Lowered BMD increases the risk of fractures and sarcopenia increases the risk of falls, which results in an increased frequency of fractures and as a consequence, makes patient less mobile, which in turn causes further atrophy of untrained muscles, deteriorating the patient’s overall psychophysical fitness. This is how the mechanism of the vicious circle of osteosarcopenia is created. This mechanical interaction known as “mechanostat hypothesis” was described by Frost [27] in 2003. Newer studies also suggest an additional paracrine or endocrine form of mutual communication between bone and muscle tissue, through which they coordinate each other’s mass [28].

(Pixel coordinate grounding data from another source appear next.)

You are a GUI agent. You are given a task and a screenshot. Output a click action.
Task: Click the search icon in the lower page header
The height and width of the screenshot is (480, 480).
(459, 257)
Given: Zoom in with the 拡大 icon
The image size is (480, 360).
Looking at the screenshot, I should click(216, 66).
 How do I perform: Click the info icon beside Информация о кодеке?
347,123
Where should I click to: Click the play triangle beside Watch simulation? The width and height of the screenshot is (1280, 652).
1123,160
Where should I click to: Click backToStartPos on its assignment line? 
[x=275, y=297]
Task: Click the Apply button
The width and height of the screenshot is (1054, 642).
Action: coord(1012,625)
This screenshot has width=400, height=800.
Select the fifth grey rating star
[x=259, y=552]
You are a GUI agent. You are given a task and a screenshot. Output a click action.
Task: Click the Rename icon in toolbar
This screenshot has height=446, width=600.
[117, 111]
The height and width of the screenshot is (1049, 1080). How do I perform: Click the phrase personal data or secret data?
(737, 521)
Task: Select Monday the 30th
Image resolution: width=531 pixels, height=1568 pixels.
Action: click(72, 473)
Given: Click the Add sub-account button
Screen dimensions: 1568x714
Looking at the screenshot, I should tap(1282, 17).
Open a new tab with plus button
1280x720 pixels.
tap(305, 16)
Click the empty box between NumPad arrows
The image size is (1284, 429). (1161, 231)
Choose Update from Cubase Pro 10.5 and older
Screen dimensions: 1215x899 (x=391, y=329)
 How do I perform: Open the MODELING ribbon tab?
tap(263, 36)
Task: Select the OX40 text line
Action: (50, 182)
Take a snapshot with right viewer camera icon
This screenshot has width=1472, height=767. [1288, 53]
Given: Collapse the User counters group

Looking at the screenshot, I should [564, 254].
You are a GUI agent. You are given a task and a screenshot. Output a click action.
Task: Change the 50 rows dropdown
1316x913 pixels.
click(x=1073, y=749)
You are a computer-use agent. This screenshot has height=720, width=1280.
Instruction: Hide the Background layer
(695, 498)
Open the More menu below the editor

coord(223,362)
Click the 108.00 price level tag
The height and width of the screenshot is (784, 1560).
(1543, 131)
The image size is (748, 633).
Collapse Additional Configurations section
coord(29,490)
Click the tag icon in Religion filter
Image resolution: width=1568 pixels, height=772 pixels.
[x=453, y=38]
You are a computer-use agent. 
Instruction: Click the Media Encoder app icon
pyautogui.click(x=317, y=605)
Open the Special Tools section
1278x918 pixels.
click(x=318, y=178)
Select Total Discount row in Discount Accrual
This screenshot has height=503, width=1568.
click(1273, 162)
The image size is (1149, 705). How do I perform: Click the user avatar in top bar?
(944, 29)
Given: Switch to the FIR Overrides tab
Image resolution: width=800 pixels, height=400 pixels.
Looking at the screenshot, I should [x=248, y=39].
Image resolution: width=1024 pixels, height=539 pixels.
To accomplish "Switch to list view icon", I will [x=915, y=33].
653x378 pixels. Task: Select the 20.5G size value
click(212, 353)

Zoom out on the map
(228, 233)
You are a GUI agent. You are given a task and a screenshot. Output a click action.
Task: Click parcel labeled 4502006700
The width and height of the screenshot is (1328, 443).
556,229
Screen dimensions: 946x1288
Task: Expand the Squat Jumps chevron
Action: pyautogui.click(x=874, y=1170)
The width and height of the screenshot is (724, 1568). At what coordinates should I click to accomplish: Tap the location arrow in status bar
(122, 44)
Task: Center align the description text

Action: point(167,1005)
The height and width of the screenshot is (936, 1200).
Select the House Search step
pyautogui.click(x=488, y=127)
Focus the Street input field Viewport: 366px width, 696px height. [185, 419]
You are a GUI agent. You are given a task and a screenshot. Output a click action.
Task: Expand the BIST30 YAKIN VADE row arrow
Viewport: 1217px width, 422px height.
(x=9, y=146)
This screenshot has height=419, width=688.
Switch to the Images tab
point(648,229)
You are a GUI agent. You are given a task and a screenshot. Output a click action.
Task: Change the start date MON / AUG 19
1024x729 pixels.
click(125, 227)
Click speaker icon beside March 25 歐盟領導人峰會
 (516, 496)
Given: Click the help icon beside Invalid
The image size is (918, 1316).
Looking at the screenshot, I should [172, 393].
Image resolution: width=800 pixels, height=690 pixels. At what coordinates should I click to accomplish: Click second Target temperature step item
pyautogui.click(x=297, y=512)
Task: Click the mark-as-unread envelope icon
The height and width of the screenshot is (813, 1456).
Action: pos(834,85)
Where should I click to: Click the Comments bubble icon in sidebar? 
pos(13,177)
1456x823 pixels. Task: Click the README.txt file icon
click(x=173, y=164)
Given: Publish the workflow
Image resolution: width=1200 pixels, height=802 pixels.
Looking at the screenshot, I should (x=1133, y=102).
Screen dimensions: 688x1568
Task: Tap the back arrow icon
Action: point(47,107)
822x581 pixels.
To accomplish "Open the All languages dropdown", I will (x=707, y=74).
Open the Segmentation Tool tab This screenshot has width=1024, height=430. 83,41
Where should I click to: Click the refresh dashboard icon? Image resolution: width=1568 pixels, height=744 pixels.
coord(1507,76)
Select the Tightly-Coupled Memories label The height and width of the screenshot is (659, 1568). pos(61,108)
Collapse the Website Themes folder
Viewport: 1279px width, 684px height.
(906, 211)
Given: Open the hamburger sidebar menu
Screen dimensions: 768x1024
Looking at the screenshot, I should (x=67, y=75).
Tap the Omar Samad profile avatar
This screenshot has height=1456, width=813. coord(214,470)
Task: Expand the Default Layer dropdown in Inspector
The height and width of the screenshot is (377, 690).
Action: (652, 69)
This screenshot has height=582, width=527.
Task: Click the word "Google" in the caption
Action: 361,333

Osteosarcopenia occurs mostly in the elderly population, exposed to frailty syndrome, and dramatically increases the risk of falls, fractures, institutionalization, and higher socioeconomic costs. Patients with osteosarcopenia have a 3.5-fold higher risk of fractures that is significantly higher than in patients with only sarcopenia or osteoporosis [29]. Osteosarcopenia is also associated with an increased risk of mortality.

Yoo et al. [30] in their studies involving 324 patients showed an annual mortality rate of 15.1% for patients with osteosarcopenia, while in patients with osteoporosis alone it was 5% and 10.3% in patients with sarcopenia alone. The 1-year risk of death after hip fracture in patients with OS is 1.8 times higher than in patients without osteosarcopenia, and arthritis is associated with OS significantly more often [31].

Conclusions

The mutual overlap of osteoporosis and sarcopenia pathomechanisms in the course of rheumatic diseases and the use of steroids may suggest that the risk of osteosarcopenia during chronic use of GC in rheumatic diseases, is significantly higher than in healthy seniors. One might even be tempted to state that osteosarcopenia will only be a matter of time. Despite the fact that therapies for osteoporosis treatment are developed and available for use, the achievements of medical care systems to date, where, according to Polish reports, only between 3.7% to 10% of patients suffering from osteoporosis are currently being treated, suggest a wide field for development.

On the other hand, pharmacological attempts to treat sarcopenia undertaken so far prove to be unsatisfactory. The fact that both of these conditions can worsen each other, supports the identification of patients at risk of developing osteosarcopenia as soon as possible in order to apply prevention promptly in order to prevent its development.

The demographics of the aging societies of developed countries and the increasing prevalence of both civilization and rheumatic diseases threatens to dramatically increase the socio-economic burden of societies on the consequences of pathological fractures and their complications. That is why it is so important to broaden public awareness, and especially medical staff in terms of osteosarcopenia, as well as the health consequences that it brings, in order to strive to increasingly widen the implementation of effective preventive measures due to the dramatic deterioration in the quality of life of patients and very high costs of patient care in which it develops.